- Born: 4 February 1984 (age 42) Kerala, India
- Occupations: Film maker; director; screenwriter;
- Years active: 2015–present

= Jenuse Mohamed =

Filmmaker and writer

Jenuse Mohamed (born 4 February 1984) is an Indian filmmaker and writer, known for his work in Malayalam cinema. He made his directorial debut with 100 Days of Love starring Dulquer Salmaan and Nithya Menen. The film was a commercial success and was dubbed into Tamil, Telugu and Hindi. His next venture, 9, starring Prithviraj Sukumaran and Wamiqa Gabbi, was the first South Indian film to be produced by Sony Pictures.

==Early life==

Jenuse Mohamed was born on 4 February 1984. His father Kamal is a veteran National Award-winning filmmaker, known for his work in the Malayalam film industry. Jenuse holds a master's degree in Film Studies from London Film School. He is also an MBA graduate.

• [INFORMATION PROVIDED]:
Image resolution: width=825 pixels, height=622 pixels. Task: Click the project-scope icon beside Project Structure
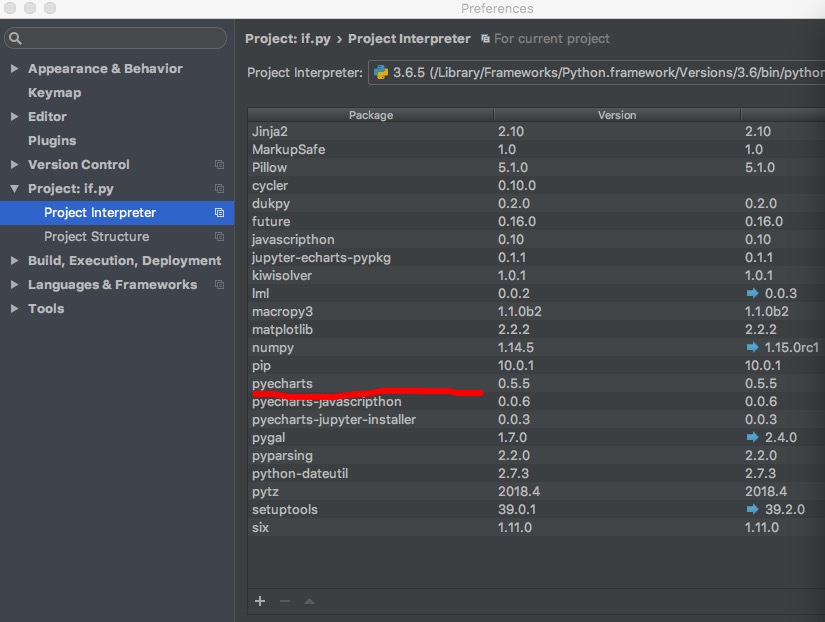click(x=219, y=237)
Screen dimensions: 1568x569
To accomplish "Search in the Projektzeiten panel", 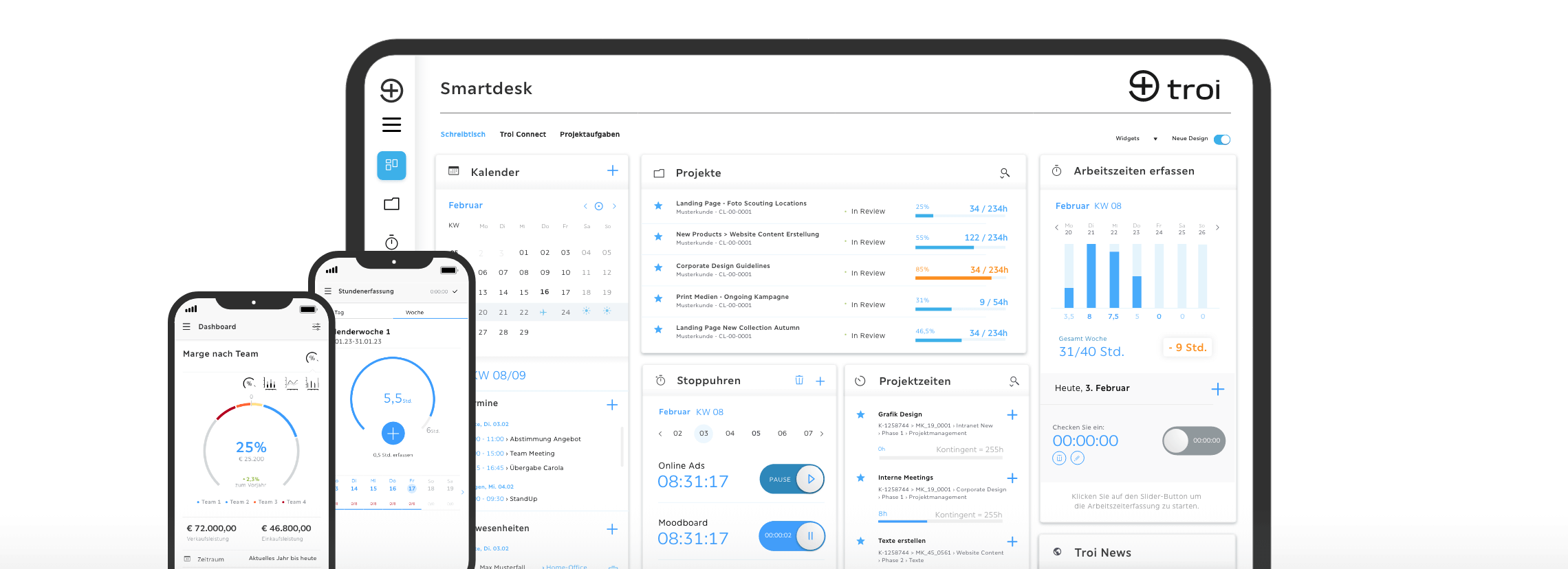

• [OBJECTIVES]:
• 1. According to the Jenuse Mohamed biography, what institution awarded his master's degree in Film Studies?
• 2. Summarize the Jenuse Mohamed biography in two sentences.
• 3. Carry on writing the Jenuse Mohamed biography, starting after its last sentence.
The listing has no connection to the Jenuse Mohamed biography.

• [FINAL RESULTS]:
• 1. London Film School.

• 2. Jenuse Mohamed, born 4 February 1984, is an Indian filmmaker and writer in Malayalam cinema. His debut film, 100 Days of Love, was a commercial success dubbed into Tamil, Telugu and Hindi, and his next film, 9, was the first South Indian film produced by Sony Pictures.

• 3.
==Career==

Jenuse started his career as an assistant director in Malayalam cinema. He worked on several ad films during his time at Nirvana Films, headed by Prakash Varma. He then went on to assist his father and many other renowned filmmakers like Lal Jose and Aashiq Abu. In 2015, he debuted as writer and director with the romantic comedy, 100 Days of Love. It received mixed reviews but was a decent commercial success. In 2019, he directed his second film, 9, a science fiction horror film. It was jointly produced by Prithviraj Productions and Sony Pictures. He is currently working on his third feature film in Telugu, Drive, starring Aadhi Pinisetty and Satyadev.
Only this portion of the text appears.